> Material for the task
□ □ □ □
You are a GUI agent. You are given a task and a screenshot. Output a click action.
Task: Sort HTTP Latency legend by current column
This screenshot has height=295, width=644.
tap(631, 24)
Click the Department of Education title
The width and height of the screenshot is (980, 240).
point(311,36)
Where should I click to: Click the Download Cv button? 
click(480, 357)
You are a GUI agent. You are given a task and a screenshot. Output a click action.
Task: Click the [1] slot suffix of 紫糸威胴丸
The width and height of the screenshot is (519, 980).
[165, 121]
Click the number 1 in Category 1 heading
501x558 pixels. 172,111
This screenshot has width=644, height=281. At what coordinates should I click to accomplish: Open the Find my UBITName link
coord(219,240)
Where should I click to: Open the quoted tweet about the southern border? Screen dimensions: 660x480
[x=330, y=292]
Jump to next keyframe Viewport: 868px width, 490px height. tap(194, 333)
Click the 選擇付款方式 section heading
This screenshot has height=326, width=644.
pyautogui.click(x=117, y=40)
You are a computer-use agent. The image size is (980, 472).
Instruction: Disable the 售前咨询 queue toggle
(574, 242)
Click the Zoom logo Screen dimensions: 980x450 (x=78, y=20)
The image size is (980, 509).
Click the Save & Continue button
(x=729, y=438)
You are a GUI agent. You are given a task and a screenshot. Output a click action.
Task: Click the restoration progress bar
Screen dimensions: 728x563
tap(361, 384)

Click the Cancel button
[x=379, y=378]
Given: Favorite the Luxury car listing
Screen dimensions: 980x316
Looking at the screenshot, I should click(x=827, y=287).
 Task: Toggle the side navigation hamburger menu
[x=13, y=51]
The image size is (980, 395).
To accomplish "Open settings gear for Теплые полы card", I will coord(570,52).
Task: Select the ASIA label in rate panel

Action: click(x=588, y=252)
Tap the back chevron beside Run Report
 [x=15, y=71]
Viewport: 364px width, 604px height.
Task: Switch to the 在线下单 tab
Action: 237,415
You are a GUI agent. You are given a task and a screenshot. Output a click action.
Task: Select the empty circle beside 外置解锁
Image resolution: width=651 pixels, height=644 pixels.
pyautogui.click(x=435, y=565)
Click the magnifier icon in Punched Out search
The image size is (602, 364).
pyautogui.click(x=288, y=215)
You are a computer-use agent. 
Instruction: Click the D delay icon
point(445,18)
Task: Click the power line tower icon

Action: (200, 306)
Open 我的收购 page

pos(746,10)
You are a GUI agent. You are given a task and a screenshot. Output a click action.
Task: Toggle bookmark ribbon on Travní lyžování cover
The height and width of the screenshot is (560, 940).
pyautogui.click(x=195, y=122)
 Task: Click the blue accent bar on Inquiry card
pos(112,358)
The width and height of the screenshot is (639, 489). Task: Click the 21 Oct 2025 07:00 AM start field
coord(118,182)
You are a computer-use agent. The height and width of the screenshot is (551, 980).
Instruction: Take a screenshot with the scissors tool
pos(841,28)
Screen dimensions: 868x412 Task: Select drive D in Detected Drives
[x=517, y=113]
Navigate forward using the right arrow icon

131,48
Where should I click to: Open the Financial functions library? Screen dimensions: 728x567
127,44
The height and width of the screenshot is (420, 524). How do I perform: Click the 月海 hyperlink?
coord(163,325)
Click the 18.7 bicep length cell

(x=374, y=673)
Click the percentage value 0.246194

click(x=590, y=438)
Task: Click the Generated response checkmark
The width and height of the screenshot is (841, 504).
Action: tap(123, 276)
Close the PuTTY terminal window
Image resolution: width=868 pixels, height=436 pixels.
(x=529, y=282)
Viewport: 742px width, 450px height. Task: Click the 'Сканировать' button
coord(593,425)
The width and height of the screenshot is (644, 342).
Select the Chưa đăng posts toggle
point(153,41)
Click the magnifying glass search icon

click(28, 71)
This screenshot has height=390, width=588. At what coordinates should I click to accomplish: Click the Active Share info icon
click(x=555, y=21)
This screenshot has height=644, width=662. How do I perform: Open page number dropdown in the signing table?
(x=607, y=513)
□ □ □ □
Reproduce every line in the records above verbatim, from the line containing "Task: Select the ASIA label in rate panel" down to the line containing "pyautogui.click(x=288, y=215)", with both of those lines included.

Task: Select the ASIA label in rate panel

Action: click(x=588, y=252)
Tap the back chevron beside Run Report
 [x=15, y=71]
Viewport: 364px width, 604px height.
Task: Switch to the 在线下单 tab
Action: 237,415
You are a GUI agent. You are given a task and a screenshot. Output a click action.
Task: Select the empty circle beside 外置解锁
Image resolution: width=651 pixels, height=644 pixels.
pyautogui.click(x=435, y=565)
Click the magnifier icon in Punched Out search
The image size is (602, 364).
pyautogui.click(x=288, y=215)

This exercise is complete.